Скорее всего, он захотел пить, дотянулся до стоящей на столе плошки и выпил ядовитую гадость. Для его организма доза оказалась смертельной. Надин сын был мертв…
Надя не зарыдала, не заголосила и не стала рвать на себе волосы. Она пошла на кухню. Там открыла все вентили газовой плиты, потом зажгла в комнате свечку, вышла из квартиры с тельцем ребенка и заперла дверь на все замки.
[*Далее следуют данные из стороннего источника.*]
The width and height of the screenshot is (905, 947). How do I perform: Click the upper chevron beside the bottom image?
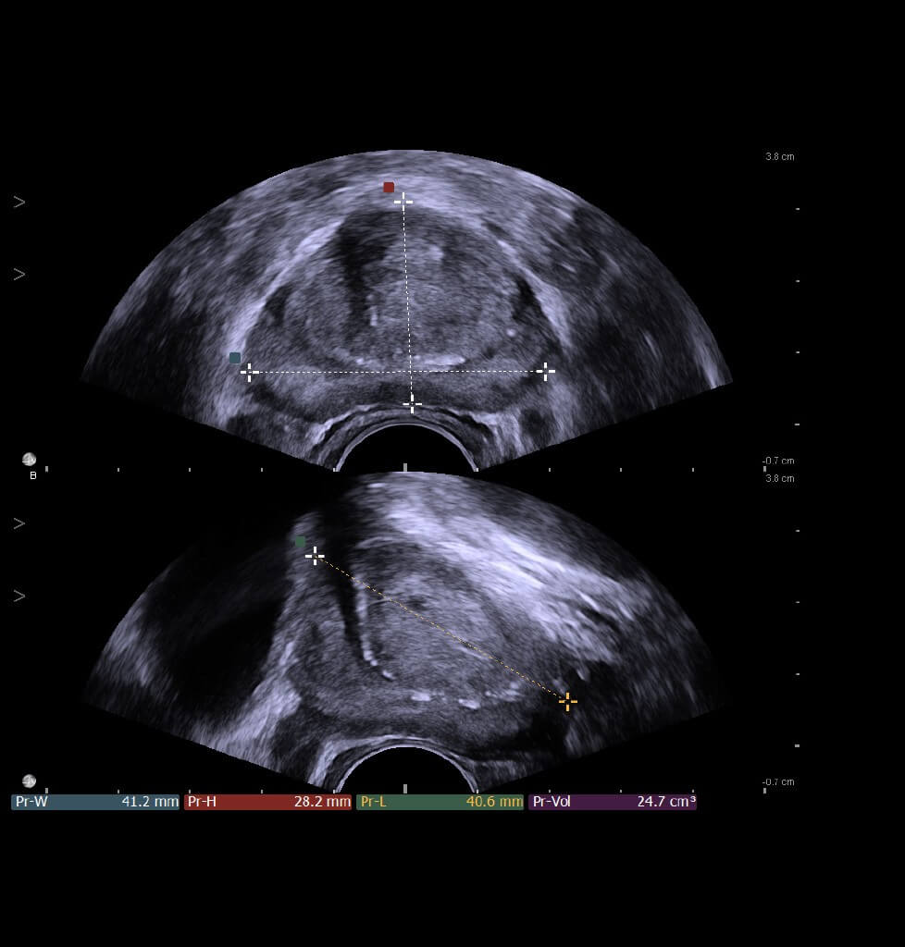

Надя действовала автоматически, подчиняясь первобытному материнскому инстинкту, по которому убийца твоего ребенка должен умереть от твоих рук.
Газеты потом много писали об этом страшном взрыве. От ударной волны обвалился целый подъезд дома. Кроме Паши и его дружков погибло пять человек. Да, гнев матери, мстящей за своего ребенка, бывает страшен…
В информационных сообщениях потом сообщали еще и о пропавших без вести. Среди них называлась Надежда Рождественская.
Надя не пошла к родителям. Почему она не вернулась домой? На этот вопрос она не могла ответить никогда. Повинуясь какому-то животному страху, она с мертвым ребенком на руках поехала на их дачу в Аксиньино, закопала трупик в неприметном углу участка. Затем сняла с книжки свои сбережения, купила билет в Тарту (там у нее была подруга) и в тот же день уехала.
Пассажир поезда, как бы он ни хотел остаться один, всегда находится на людях. В купе четыре человека, в тамбуре постоянно находятся сменяющие друг друга курильщики, туалет надолго не займешь… А Наде так хотелось побыть одной.